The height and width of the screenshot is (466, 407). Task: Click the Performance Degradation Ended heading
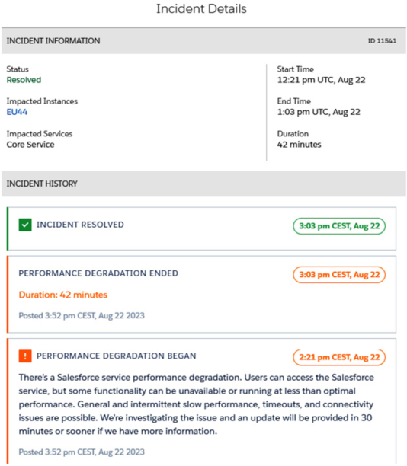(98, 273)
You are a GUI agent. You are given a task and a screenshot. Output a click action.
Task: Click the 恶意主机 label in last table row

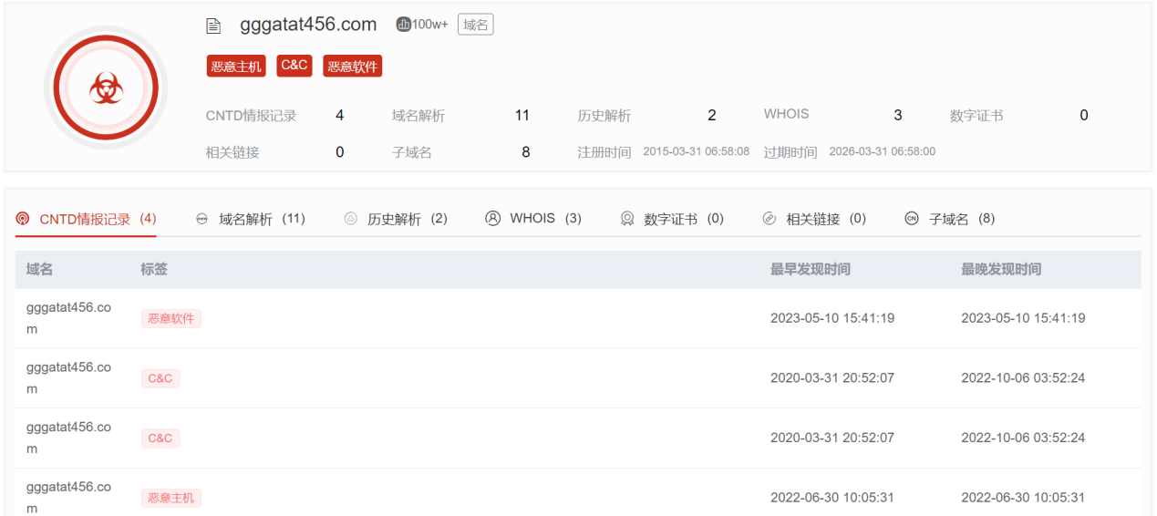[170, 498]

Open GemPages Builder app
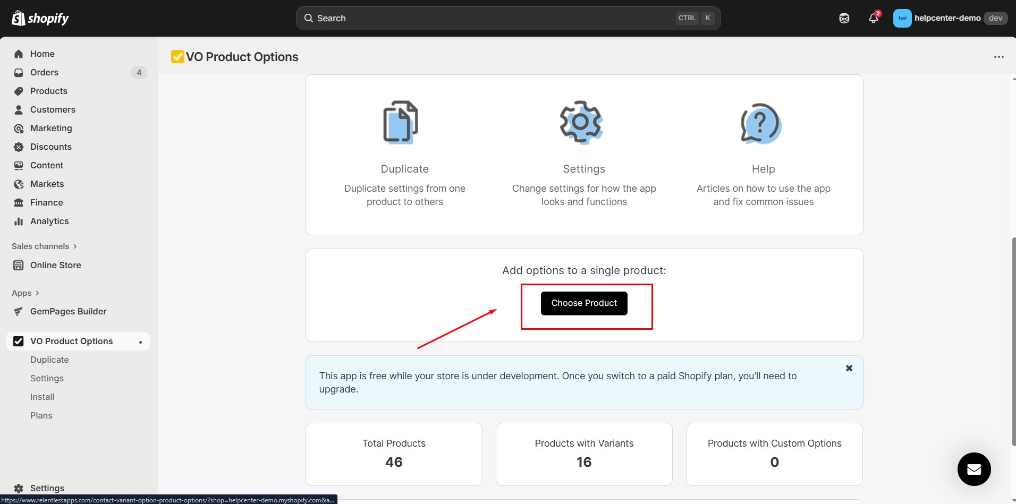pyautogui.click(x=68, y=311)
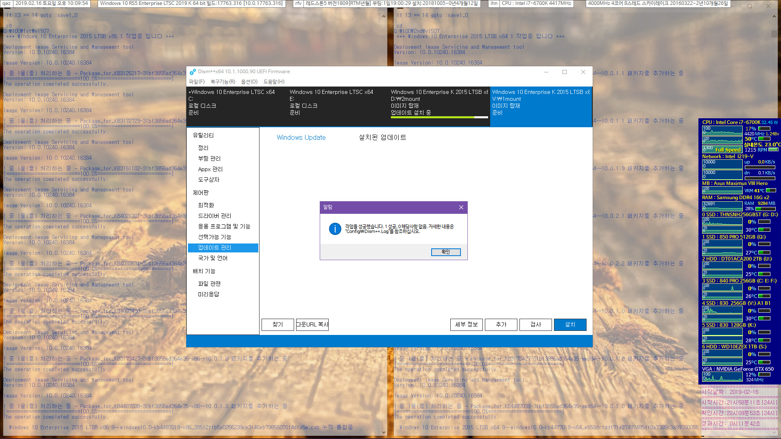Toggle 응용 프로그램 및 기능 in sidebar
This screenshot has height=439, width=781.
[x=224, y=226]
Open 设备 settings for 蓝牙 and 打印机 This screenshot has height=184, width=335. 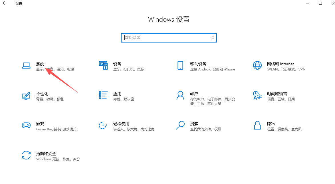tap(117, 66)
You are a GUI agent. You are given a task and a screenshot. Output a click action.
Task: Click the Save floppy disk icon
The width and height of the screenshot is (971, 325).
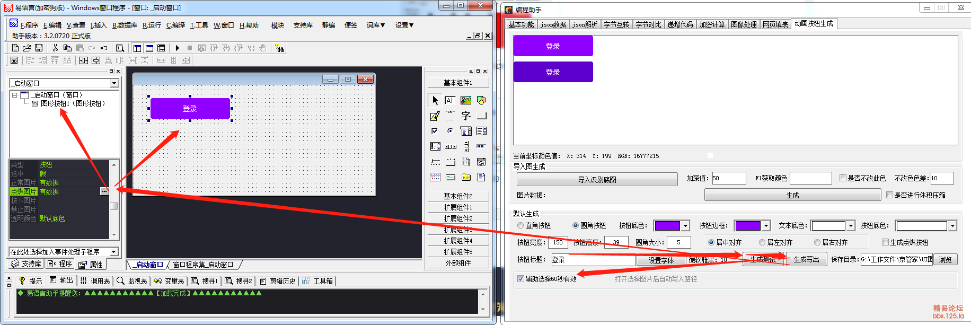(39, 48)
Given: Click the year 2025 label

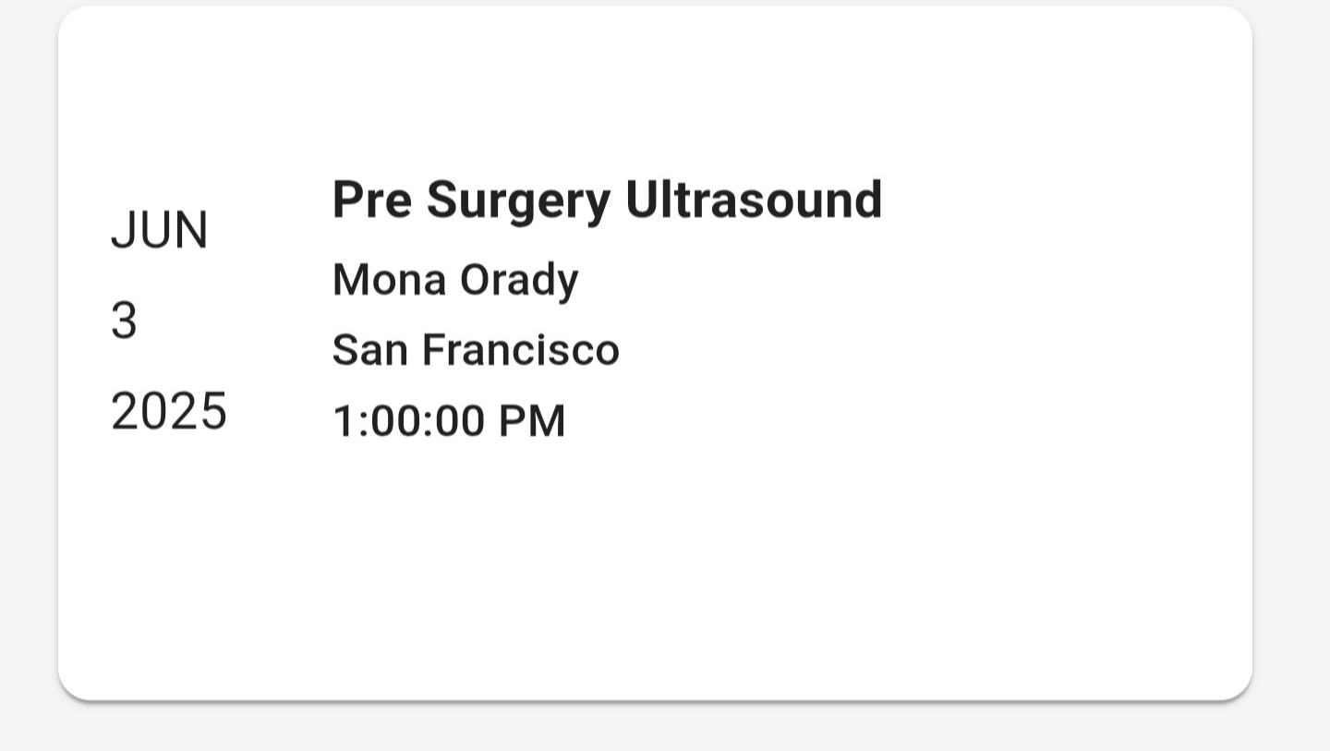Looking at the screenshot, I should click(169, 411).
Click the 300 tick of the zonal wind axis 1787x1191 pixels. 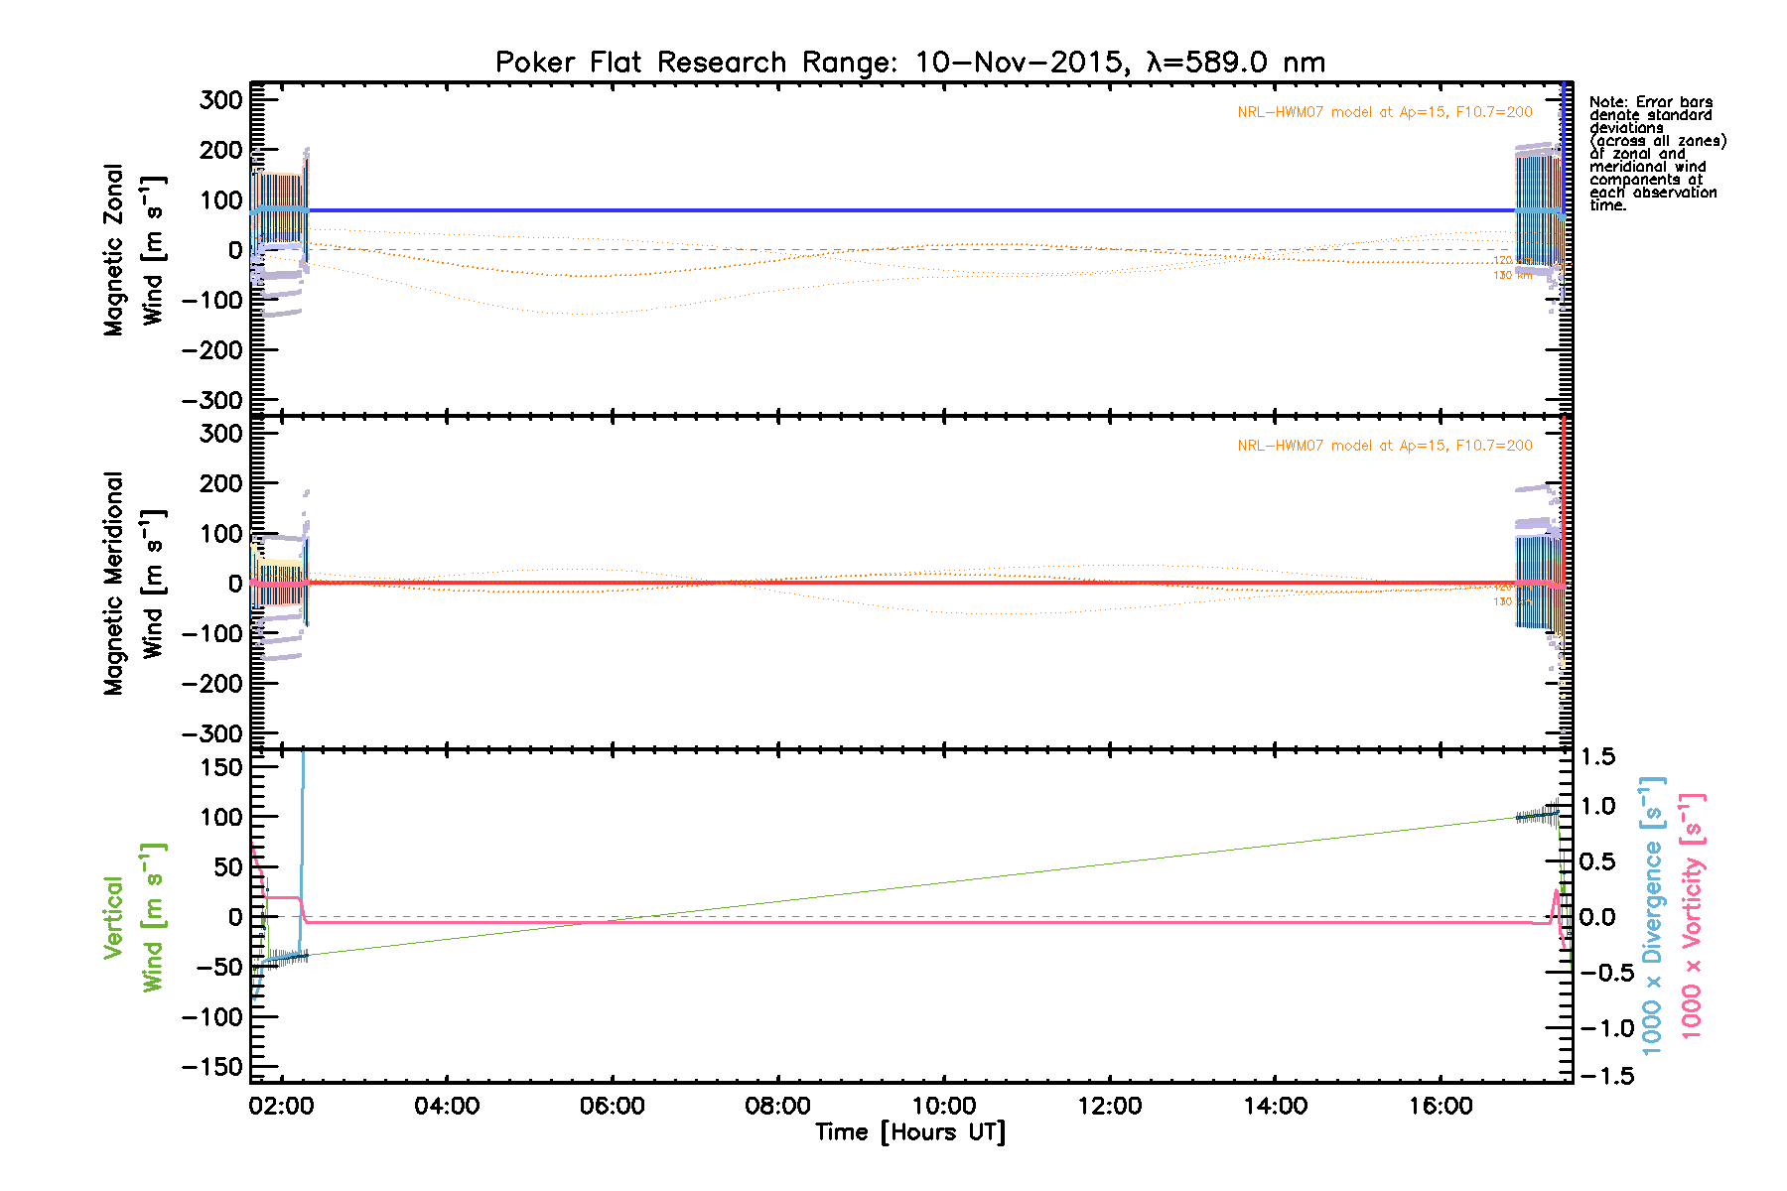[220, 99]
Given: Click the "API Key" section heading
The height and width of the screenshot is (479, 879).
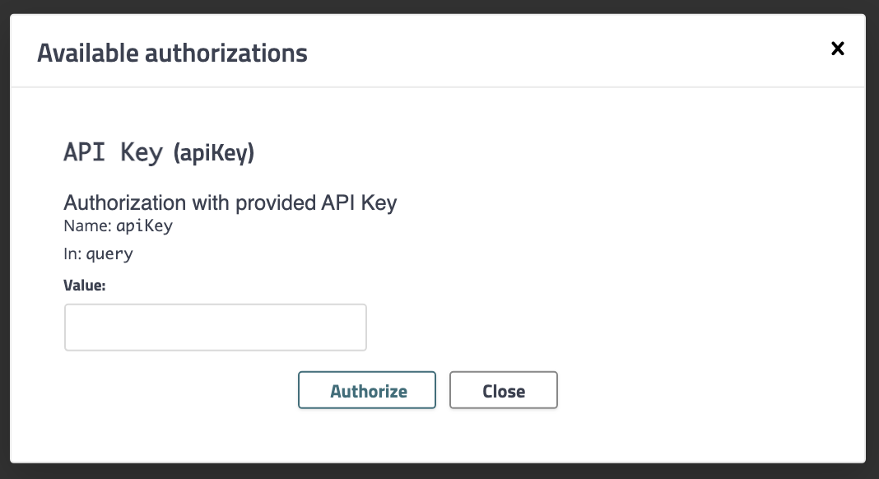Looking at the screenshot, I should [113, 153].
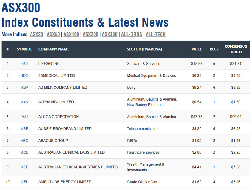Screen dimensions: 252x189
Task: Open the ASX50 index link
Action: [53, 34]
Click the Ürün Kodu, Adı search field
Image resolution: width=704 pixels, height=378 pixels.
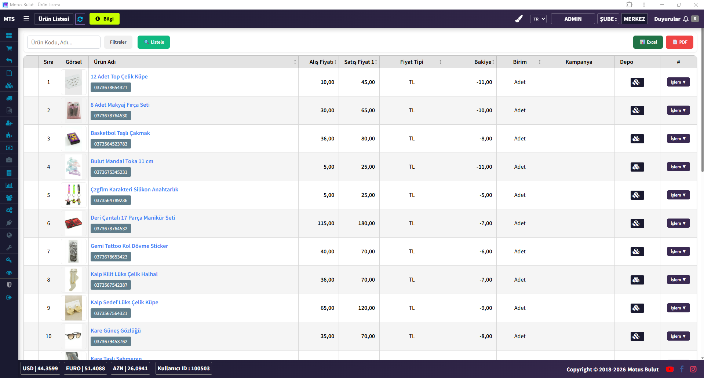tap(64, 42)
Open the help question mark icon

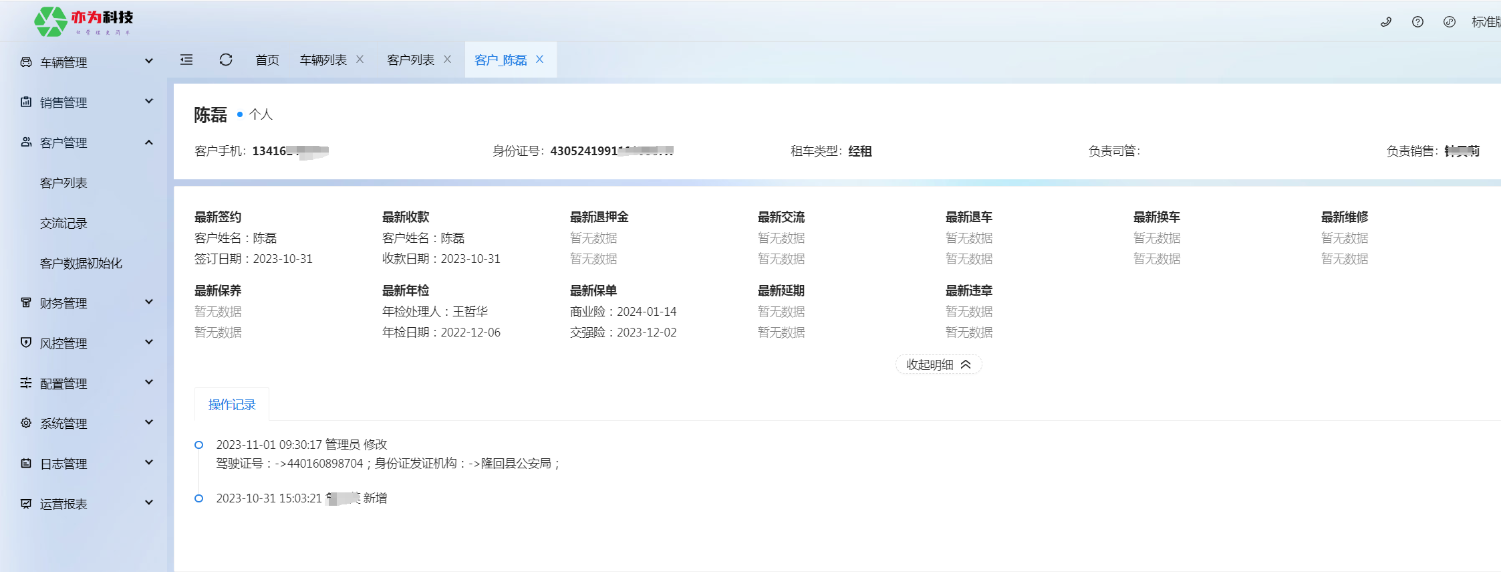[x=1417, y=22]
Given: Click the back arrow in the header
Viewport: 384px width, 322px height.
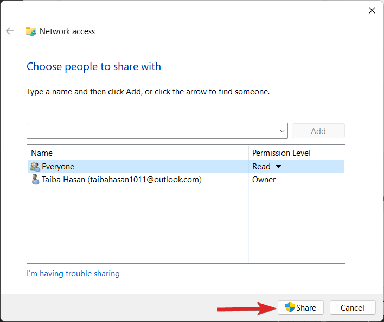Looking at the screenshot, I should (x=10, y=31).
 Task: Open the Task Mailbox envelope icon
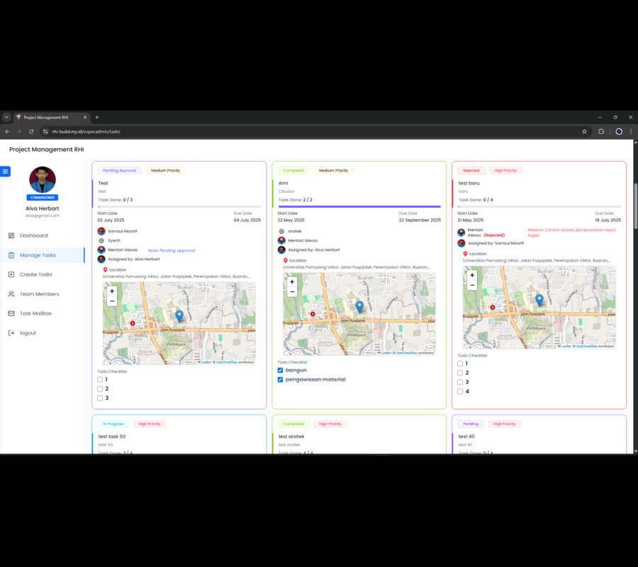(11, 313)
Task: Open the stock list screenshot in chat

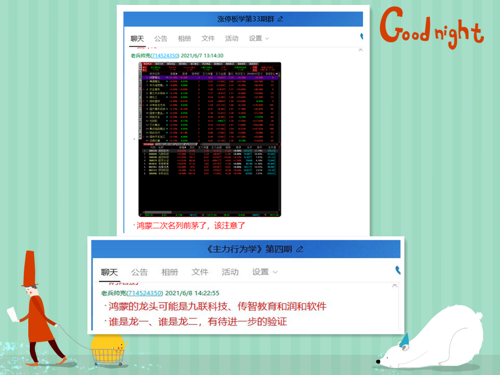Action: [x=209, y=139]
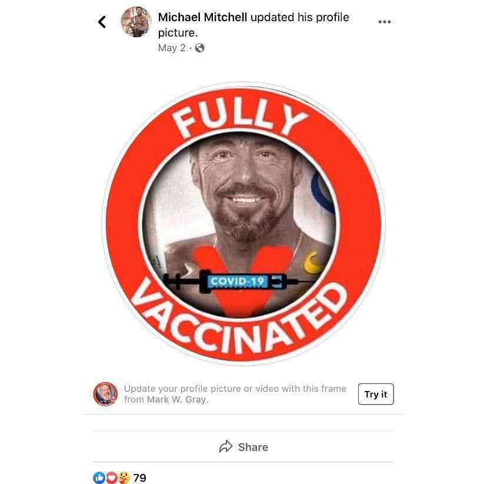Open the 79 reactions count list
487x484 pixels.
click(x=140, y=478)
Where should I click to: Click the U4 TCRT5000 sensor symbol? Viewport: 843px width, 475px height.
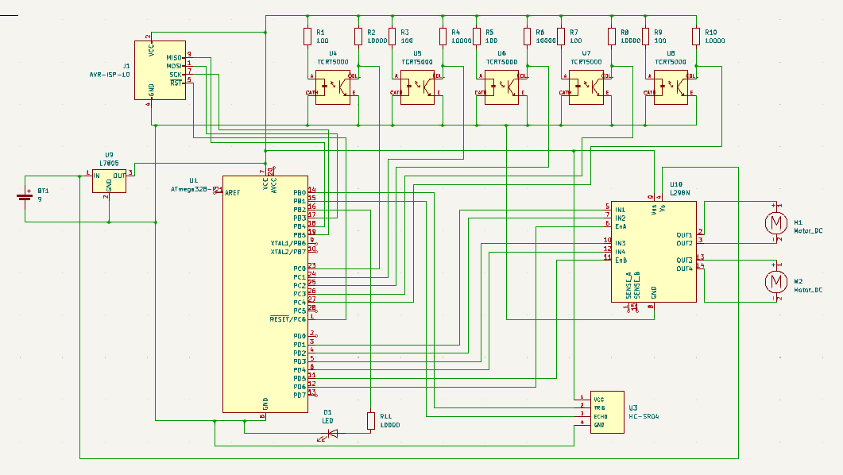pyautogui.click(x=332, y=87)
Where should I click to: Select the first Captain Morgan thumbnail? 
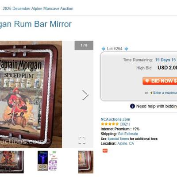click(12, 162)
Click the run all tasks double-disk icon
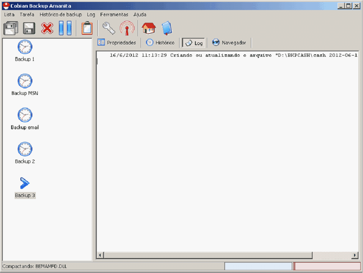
* * * * *
■ **How to complete this task**:
Go through the data, and copy each line in which the word "disk" appears.

■ **Finished task**:
Task: Click the Save floppy disk icon
Click the run all tasks double-disk icon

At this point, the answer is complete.